Since the 1860's The Colorado Doctrine has defined the four essential principles of Colorado water law:

  • All surface and ground water in Colorado is a public resource for beneficial use by public agencies and private persons.
  • A water right is a right to use a portion of the public's water resources.
  • Water rights owners may build facilities on the lands of others to divert, extract or move water from a stream or aquifer to its place of use.
  • Water rights owners may use streams and aquifers for the transportation and storage of water.

Practical application of The Colorado Doctrine means that water can be moved from where it is found to where it is needed, based upon a priority system of "first in time, first in right". Peaople who live along the Florida River usually have diversions from the river to their lands. Away from the river, landowners are dependent upon the irrigation ditches to deliver their water.

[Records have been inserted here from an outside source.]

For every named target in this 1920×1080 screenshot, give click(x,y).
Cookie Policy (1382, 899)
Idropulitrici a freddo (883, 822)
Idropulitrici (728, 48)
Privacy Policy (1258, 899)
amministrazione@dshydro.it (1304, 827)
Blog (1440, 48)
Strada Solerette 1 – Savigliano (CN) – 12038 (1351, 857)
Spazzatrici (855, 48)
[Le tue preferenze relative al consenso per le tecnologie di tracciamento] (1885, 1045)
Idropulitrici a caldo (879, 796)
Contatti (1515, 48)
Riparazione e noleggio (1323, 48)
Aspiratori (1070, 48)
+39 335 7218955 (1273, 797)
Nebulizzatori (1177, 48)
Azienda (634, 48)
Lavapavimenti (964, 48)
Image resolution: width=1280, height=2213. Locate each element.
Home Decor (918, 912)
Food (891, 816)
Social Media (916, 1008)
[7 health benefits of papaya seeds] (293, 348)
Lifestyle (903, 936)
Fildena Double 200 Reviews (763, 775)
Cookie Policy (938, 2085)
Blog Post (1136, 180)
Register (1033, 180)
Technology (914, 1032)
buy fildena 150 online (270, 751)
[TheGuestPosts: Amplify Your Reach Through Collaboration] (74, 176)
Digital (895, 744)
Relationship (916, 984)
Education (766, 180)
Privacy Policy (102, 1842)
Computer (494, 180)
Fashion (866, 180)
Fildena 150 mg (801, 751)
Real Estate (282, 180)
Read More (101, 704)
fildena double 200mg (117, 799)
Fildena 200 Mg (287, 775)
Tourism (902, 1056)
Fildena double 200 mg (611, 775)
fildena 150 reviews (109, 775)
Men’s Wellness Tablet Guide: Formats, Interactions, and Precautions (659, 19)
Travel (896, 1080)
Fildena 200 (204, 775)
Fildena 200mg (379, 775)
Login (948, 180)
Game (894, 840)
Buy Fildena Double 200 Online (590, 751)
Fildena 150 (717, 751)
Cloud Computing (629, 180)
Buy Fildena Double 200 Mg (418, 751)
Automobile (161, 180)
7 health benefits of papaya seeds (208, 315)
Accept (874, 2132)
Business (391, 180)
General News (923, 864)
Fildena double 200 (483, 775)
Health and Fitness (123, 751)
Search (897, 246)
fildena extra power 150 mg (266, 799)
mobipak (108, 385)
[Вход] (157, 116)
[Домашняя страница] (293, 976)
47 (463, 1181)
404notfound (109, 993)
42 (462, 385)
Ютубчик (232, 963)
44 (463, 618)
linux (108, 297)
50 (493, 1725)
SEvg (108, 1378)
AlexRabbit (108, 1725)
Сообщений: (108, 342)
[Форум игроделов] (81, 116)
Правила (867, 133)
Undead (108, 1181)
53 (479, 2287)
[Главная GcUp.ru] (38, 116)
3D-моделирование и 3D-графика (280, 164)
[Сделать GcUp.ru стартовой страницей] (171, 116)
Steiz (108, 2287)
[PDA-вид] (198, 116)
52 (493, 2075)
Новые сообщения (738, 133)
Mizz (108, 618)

As the river rises in the spring, each right is filled in order of priority as the flow increases. As the river drops, the rights go "out". In dry years, later priorities may not be filled, and within a priority, water may be allotted on a pro rata basis.

Before Lemon Dam was built, farmers would often run out of water in the middle of the growing season. Now, the ditches also deliver "Project" water, which is stored at the dam until it is needed. This water is measured in acre-feet. One acre-foot of water will cover one acre of land to the depth of one foot, and equals 325,851 gallons. Lemon Dam stores 40,100 acre-feet of water in a normal year.

The Florida Water Conservancy District administers the project water, and it is delivered through the ditch system. Call your ditch rider when you are ready to receive your water. Only the ditch rider has the authority to monitor usage, and only the ditch rider can open and close your headgate (or subdivision or pipeline headgate).

When you call for water, allow at least 48 hours before you expect to use your irrigation water. It takes five hours for the water to get from the dam to the main ditch gate, and eight hours to get to the middle of the ditch system. Then it will take four or five hours to adjust the headgates along the way. Especially during busy times, ditch riders need cooperation and patience in order for everyone along the ditch to receive their water.

When you buy property with irrigation water rights, you have no right to use water until the shares have been transferred on the books of the ditch company. Local title companies usually coordinate this at closing. Email the ditch secretary or contact any director with further questions.

Beware!! Canals, ditches and drains are very unsafe, and no one, especially children should play in or near them!